Document excerpt –
==============================

Startup investors make most of their money from being able to spot trends early, and they now seem to be in unison about how the startup market is going to shape up in the coming months.
The world’s foremost startup investors, Y Combinator and Sequoia Capital, have warned their portfolio companies of the slowdown that’s about to hit the startup industry. Sequoia Capital has sent a 51-page note to its portfolio companies in which it discusses the factors responsible for the downturn, and gives suggestions on what startups can do to cope. Y-Combinator, which runs one of the best-known startup accelerators in the world, has also sent a similar note to its portfolio companies. Tech stocks across the world have gotten a hammering in recent months, with some major names losing as much as half their value.
“Greetings YC founders,” Y Combinator’s note to its companies began. “During this week we’ve done office hours with a large number of YC companies. They reached out to ask whether they should change their plans around spending, runway, hiring, and funding rounds based on the current state of public markets. What we’ve told them is that economic downturns often become huge opportunities for the founders who quickly change their mindset, plan ahead, and make sure their company survives,” it added.
The note then listed out the following points for startups to take note.
- No one cannot predict how bad the economy will get, but things don’t look good.
- The safe move is to plan for the worst. If the current situation is as bad as the last two economic downturns, the best way to prepare is to cut costs and extend your runway within the next 30 days. Your goal should be to get to Default Alive.
- If you don’t have the runway to reach default alive and your existing investors or new investors are willing to give you more money right now (even on the same terms as your last round) you should strongly consider taking it.
- Regardless of your ability to fundraise, it’s your responsibility to ensure your company will survive if you cannot raise money for the next 24 months.
- Understand that the poor public market performance of tech companies significantly impacts VC investing. VCs will have a much harder time raising money and their LPs will expect more investment discipline.

==============================

Records from a collection –
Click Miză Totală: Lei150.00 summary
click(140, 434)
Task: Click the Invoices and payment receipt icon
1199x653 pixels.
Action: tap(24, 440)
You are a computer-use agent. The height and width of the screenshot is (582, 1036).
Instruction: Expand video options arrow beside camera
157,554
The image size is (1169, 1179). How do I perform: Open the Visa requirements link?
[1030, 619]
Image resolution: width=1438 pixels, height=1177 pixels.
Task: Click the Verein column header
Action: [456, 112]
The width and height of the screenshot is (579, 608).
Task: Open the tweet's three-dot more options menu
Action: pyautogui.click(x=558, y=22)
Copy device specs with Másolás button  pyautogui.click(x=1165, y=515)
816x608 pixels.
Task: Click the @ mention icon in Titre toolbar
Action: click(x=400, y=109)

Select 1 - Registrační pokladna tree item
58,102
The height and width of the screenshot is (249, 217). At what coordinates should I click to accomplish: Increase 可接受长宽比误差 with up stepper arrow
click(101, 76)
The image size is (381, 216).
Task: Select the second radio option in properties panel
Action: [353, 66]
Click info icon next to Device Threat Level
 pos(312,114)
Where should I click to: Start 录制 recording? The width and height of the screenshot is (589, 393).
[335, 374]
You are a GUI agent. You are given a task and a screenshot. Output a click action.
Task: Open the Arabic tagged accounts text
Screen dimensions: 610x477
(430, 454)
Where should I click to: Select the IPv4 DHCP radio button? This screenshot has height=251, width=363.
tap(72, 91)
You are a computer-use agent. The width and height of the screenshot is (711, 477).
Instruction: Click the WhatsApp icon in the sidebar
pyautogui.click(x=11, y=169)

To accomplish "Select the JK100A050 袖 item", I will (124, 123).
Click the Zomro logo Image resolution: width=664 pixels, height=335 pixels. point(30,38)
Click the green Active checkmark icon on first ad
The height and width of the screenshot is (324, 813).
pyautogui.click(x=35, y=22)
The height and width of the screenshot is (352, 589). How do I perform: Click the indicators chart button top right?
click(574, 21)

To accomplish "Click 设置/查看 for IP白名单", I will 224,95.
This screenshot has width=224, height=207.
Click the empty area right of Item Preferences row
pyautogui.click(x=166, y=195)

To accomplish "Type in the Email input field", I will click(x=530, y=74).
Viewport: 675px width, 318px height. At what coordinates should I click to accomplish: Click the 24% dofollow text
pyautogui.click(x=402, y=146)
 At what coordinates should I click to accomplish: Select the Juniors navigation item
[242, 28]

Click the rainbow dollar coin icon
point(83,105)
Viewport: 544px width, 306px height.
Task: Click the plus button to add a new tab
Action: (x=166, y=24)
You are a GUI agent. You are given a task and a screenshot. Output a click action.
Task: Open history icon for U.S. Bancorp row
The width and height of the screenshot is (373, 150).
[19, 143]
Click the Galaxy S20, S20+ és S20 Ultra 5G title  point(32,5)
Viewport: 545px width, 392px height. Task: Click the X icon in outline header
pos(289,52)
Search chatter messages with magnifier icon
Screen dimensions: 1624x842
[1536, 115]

==============================

Description of the task –
Rewrite the startup slowdown article above from "- The safe move" through "to Default Alive.", putting "60 days" in place of "30 days".

Response to the exercise –
- The safe move is to plan for the worst. If the current situation is as bad as the last two economic downturns, the best way to prepare is to cut costs and extend your runway within the next 60 days. Your goal should be to get to Default Alive.